### Given entries ###

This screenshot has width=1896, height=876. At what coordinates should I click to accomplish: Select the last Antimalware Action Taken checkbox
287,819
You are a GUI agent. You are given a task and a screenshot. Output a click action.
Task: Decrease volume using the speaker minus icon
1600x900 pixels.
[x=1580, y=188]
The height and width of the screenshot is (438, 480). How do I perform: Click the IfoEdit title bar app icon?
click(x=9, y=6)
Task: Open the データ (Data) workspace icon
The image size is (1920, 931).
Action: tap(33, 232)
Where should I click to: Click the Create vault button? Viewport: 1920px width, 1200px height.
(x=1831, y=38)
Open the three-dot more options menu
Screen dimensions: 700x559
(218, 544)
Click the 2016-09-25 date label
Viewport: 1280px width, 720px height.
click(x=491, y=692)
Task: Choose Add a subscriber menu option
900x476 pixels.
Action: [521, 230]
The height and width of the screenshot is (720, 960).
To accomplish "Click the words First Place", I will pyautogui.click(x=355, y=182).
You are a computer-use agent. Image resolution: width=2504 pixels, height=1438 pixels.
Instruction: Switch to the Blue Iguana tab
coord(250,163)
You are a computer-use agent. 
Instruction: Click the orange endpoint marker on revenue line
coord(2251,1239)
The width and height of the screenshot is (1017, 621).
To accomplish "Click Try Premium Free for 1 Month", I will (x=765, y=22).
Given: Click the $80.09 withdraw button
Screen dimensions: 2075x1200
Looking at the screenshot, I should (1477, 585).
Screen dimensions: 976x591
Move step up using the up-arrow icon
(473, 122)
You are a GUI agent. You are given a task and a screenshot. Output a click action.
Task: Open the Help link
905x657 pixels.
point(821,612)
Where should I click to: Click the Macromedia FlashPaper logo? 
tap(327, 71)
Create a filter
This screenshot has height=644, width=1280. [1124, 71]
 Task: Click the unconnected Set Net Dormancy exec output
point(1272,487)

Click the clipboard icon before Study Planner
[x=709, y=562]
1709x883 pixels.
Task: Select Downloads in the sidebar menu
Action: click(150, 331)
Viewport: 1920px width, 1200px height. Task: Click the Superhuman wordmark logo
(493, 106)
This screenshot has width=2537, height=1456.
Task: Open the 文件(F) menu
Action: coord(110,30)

###

Problem to work on
Duplicate the entries above word for word, every line in order.

Complete answer
This screenshot has width=1896, height=876. At what coordinates should I click to accomplish: Select the last Antimalware Action Taken checkbox
287,819
You are a GUI agent. You are given a task and a screenshot. Output a click action.
Task: Decrease volume using the speaker minus icon
1600x900 pixels.
[x=1580, y=188]
The height and width of the screenshot is (438, 480). How do I perform: Click the IfoEdit title bar app icon?
click(x=9, y=6)
Task: Open the データ (Data) workspace icon
The image size is (1920, 931).
Action: tap(33, 232)
Where should I click to: Click the Create vault button? Viewport: 1920px width, 1200px height.
(x=1831, y=38)
Open the three-dot more options menu
Screen dimensions: 700x559
(218, 544)
Click the 2016-09-25 date label
Viewport: 1280px width, 720px height.
click(x=491, y=692)
Task: Choose Add a subscriber menu option
900x476 pixels.
Action: [521, 230]
The height and width of the screenshot is (720, 960).
To accomplish "Click the words First Place", I will pyautogui.click(x=355, y=182).
You are a computer-use agent. Image resolution: width=2504 pixels, height=1438 pixels.
Instruction: Switch to the Blue Iguana tab
coord(250,163)
You are a computer-use agent. 
Instruction: Click the orange endpoint marker on revenue line
coord(2251,1239)
The width and height of the screenshot is (1017, 621).
To accomplish "Click Try Premium Free for 1 Month", I will (x=765, y=22).
Given: Click the $80.09 withdraw button
Screen dimensions: 2075x1200
Looking at the screenshot, I should (1477, 585).
Screen dimensions: 976x591
Move step up using the up-arrow icon
(473, 122)
You are a GUI agent. You are given a task and a screenshot. Output a click action.
Task: Open the Help link
905x657 pixels.
point(821,612)
Where should I click to: Click the Macromedia FlashPaper logo? 
tap(327, 71)
Create a filter
This screenshot has height=644, width=1280. [1124, 71]
 Task: Click the unconnected Set Net Dormancy exec output
point(1272,487)

Click the clipboard icon before Study Planner
[x=709, y=562]
1709x883 pixels.
Task: Select Downloads in the sidebar menu
Action: click(150, 331)
Viewport: 1920px width, 1200px height. Task: Click the Superhuman wordmark logo
(493, 106)
This screenshot has width=2537, height=1456.
Task: Open the 文件(F) menu
Action: coord(110,30)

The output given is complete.